- [Working data]:
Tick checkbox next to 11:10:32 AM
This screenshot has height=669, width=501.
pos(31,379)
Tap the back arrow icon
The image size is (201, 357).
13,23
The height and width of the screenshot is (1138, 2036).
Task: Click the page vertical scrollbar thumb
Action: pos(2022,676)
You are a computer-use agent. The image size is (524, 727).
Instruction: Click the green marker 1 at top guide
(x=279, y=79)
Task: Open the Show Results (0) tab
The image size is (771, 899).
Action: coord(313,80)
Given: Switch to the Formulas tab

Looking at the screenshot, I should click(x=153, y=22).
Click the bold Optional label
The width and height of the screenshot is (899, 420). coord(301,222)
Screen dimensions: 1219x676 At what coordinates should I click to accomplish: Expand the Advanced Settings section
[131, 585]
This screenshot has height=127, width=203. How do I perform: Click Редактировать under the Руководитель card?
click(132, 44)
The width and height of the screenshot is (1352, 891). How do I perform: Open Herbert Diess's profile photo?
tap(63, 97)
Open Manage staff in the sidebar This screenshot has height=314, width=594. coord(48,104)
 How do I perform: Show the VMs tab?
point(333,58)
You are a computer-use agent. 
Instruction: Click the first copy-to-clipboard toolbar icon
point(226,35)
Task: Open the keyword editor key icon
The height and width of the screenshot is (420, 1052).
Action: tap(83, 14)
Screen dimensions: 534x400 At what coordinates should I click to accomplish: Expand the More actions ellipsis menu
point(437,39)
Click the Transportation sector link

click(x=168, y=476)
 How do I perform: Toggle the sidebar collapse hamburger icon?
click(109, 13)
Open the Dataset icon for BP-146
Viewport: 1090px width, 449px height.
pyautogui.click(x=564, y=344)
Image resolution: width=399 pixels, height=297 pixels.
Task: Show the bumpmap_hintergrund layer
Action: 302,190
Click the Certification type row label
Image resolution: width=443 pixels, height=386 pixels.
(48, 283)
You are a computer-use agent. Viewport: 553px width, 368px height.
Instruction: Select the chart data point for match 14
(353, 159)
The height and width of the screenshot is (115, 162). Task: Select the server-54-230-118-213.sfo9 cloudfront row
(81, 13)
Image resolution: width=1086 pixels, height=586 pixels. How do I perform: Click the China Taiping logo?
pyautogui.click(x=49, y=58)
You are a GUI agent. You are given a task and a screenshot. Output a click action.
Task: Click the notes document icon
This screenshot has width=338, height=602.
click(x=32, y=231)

- [Assignment]: Return all lines from the material that contain "computer".

- [Result]:
You are a computer-use agent. The image size is (524, 727).
You are a computer-use agent. 
You are a computer-use agent. Viewport: 553px width, 368px height.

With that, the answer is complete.